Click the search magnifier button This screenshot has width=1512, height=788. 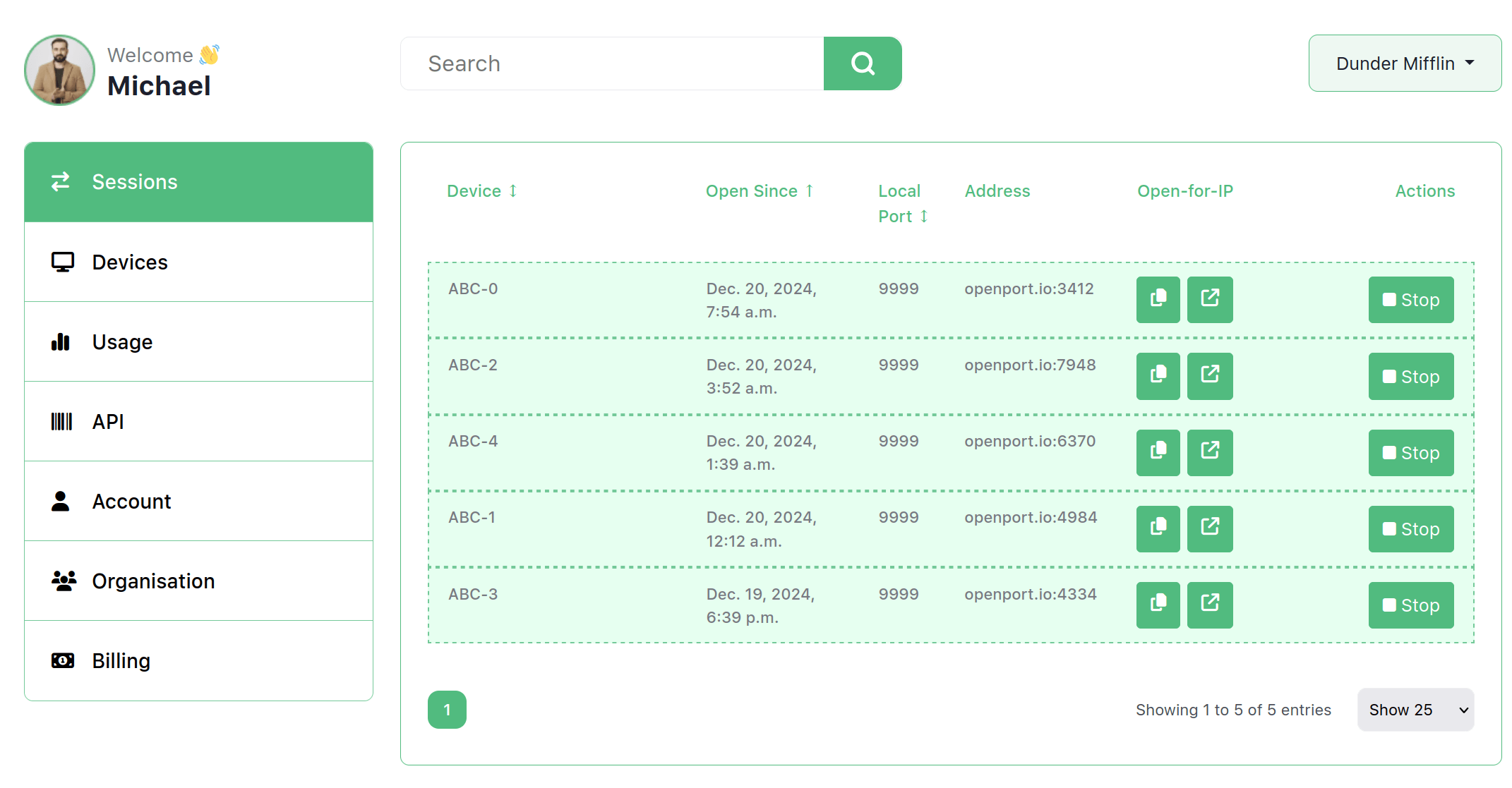pyautogui.click(x=862, y=63)
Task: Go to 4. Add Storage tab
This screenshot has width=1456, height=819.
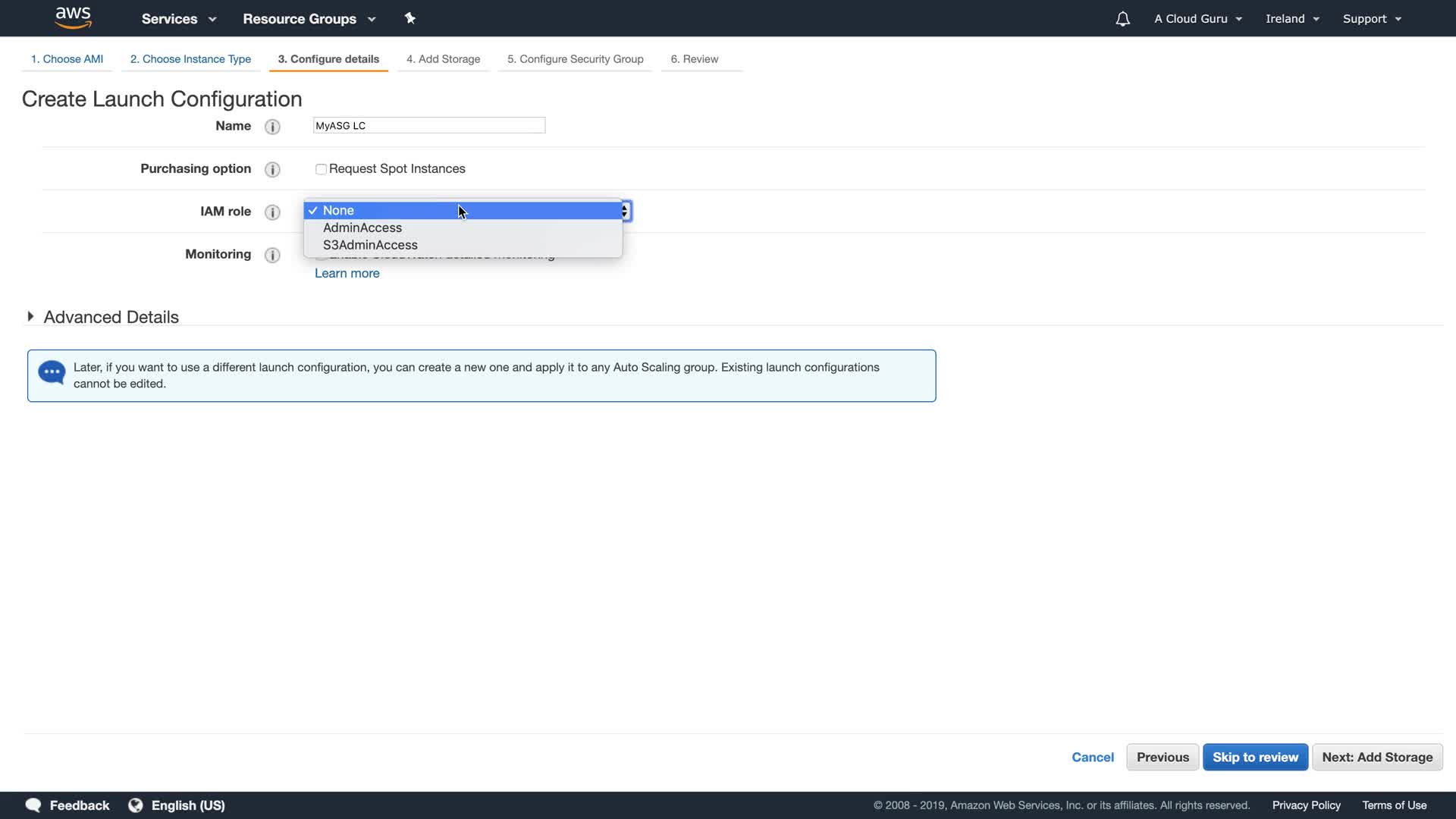Action: [x=443, y=59]
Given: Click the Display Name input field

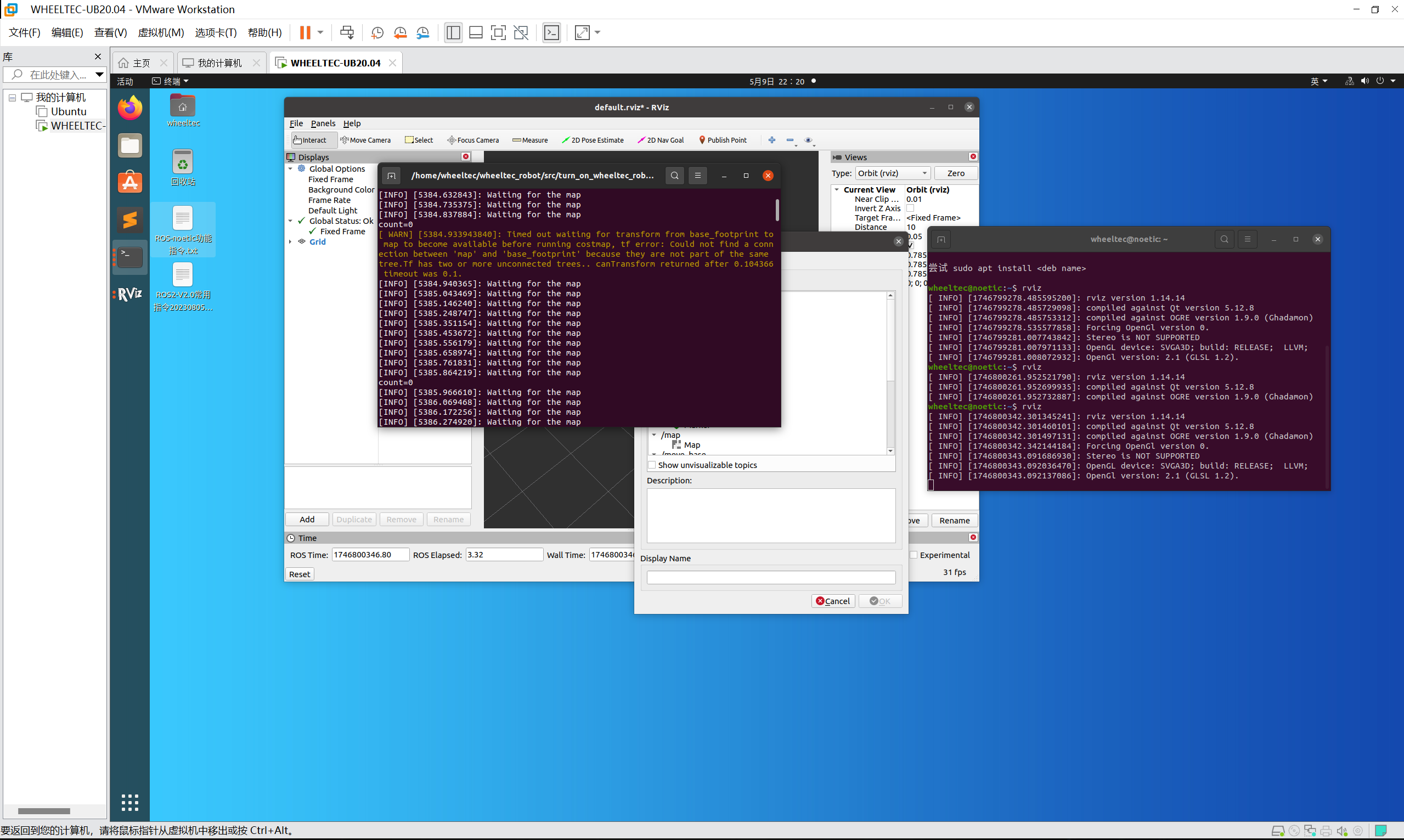Looking at the screenshot, I should point(770,577).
=====
◆ Task goal ◆
Every line from the one containing "This screenshot has width=1456, height=819." through the end of the entries above, both included, should be extracted exactly, with pictures left out.

◆ Answer ◆
This screenshot has width=1456, height=819.
Action: [x=443, y=59]
Given: Click the Display Name input field

Looking at the screenshot, I should point(770,577).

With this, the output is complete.